«La biografia di Giovanni Agnelli è un modo di ripercorrere, da un angolo visuale estremamente illuminante, alcuni momenti importanti dell'economia e della società italiana della prima metà di questo secolo», scrive Valerio Castronovo presentando in una nuova edizione aggiornata questo suo volume apparso nel 1971. E in effetti non c'è momento cruciale della nostra storia recente che non abbia avuto Agnelli tra i suoi protagonisti: dalle riforme di Giolitti alla mobilitazione militare della Grande Guerra, dall'occupazione delle fabbriche all'avvento di Mussolini,
dal crollo del regime fascista alle pressioni anglo-americane per una restaurazione moderata. Né meno spregiudicata e ambiziosa fu la sua presenza sulla scena internazionale.
L'interesse del personaggio non sta soltanto nella complessa vicenda che ha portato la Fiat a divenire progressivamente uno dei centri di potere che più hanno influito sull'evoluzione del paese.

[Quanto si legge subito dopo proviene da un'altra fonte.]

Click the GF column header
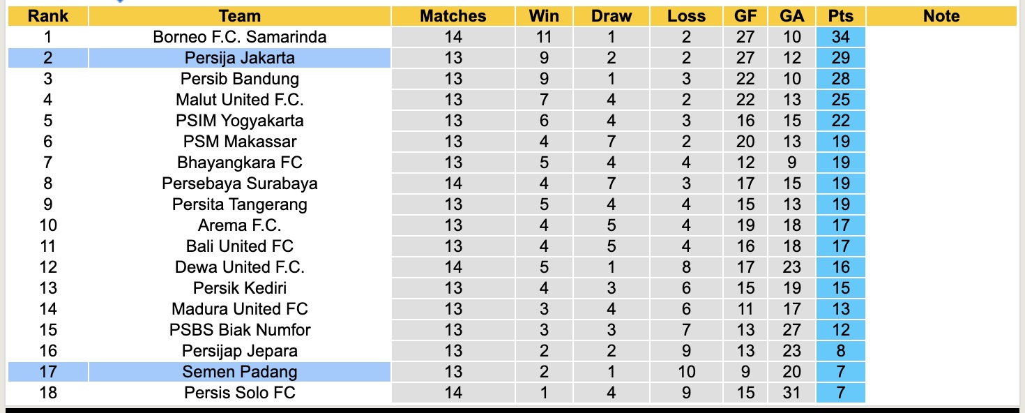The image size is (1025, 413). 745,16
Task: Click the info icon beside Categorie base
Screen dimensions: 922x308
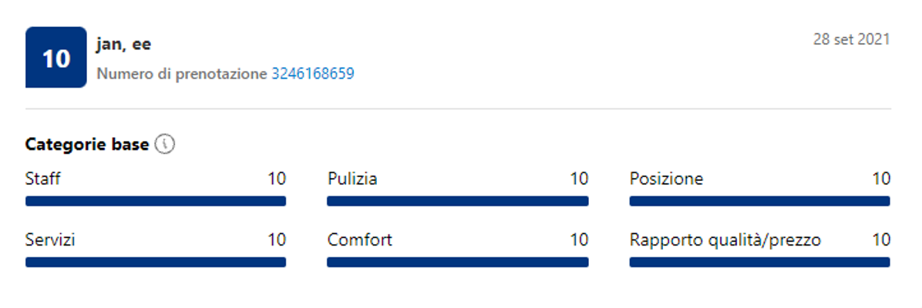Action: click(165, 144)
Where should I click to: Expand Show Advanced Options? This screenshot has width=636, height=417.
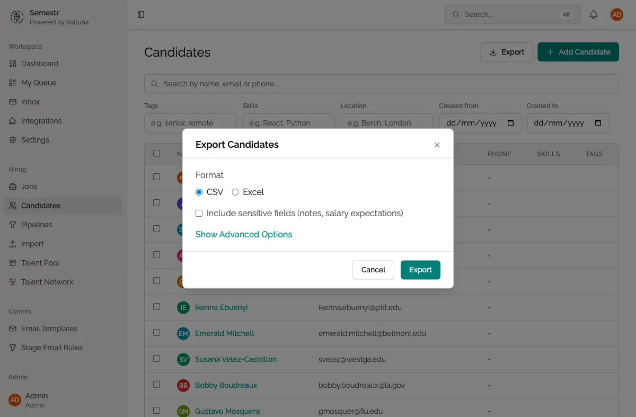pyautogui.click(x=244, y=234)
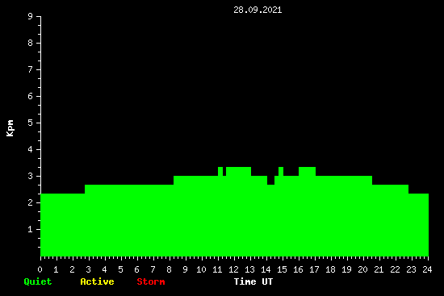
Task: Select hour 21 on the time axis
Action: pos(379,269)
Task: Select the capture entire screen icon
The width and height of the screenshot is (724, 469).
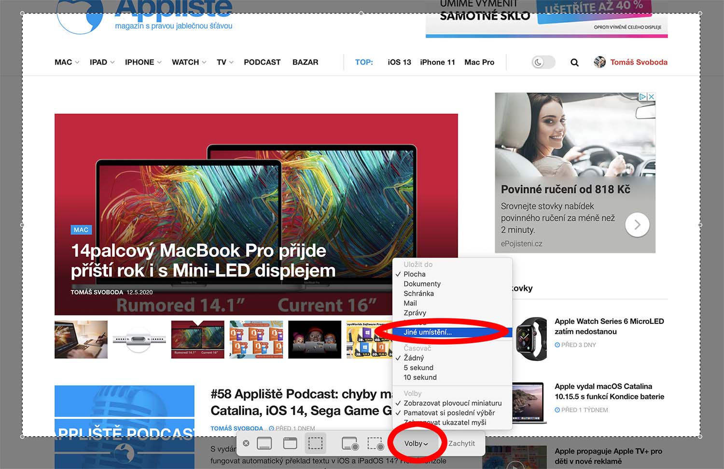Action: click(x=265, y=443)
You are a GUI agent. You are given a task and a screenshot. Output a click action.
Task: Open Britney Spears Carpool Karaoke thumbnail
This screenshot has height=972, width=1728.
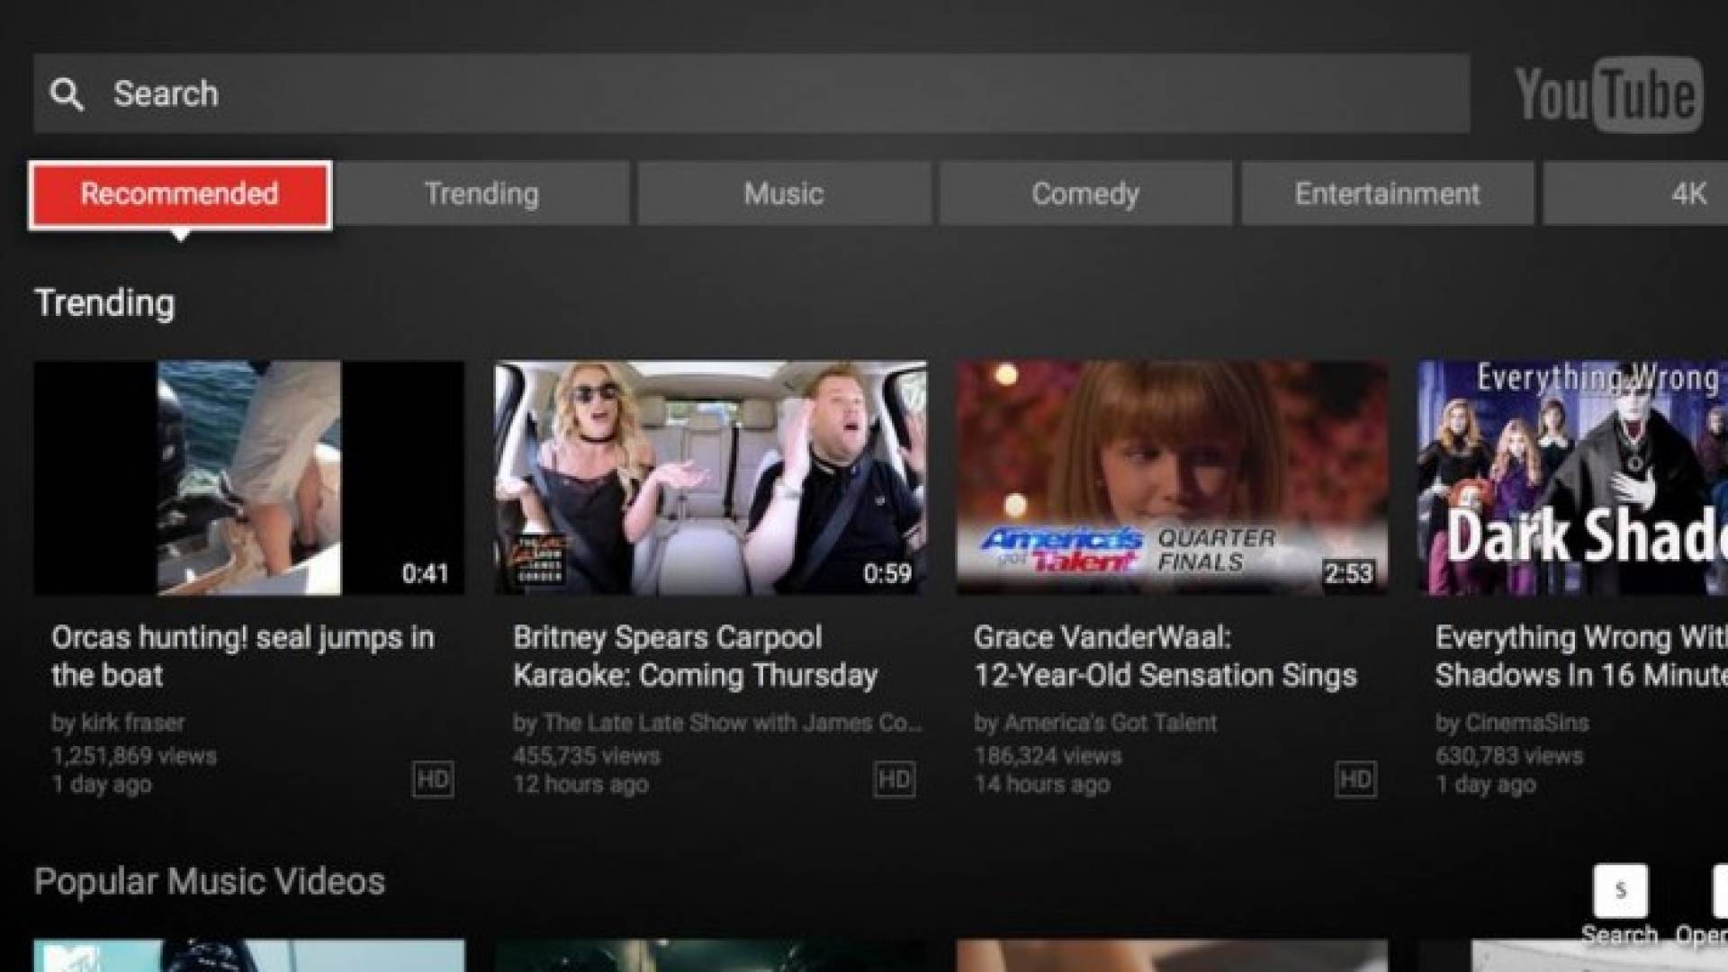(x=710, y=478)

Agnelli ha rappresentato in maniera dinamica e contraddittoria la doppia anima del
capitalismo italiano, rampante e aggressivo, e al tempo stesso protetto e assistito.
Il fitto intreccio dei temi economici, politici e sociali, e l'ampiezza delle prospettive garantiscono il grande
interesse e l'attualità del libro, ricco di documenti particolarmente significativi, di «aperture» originali e spesso di autentiche sorprese.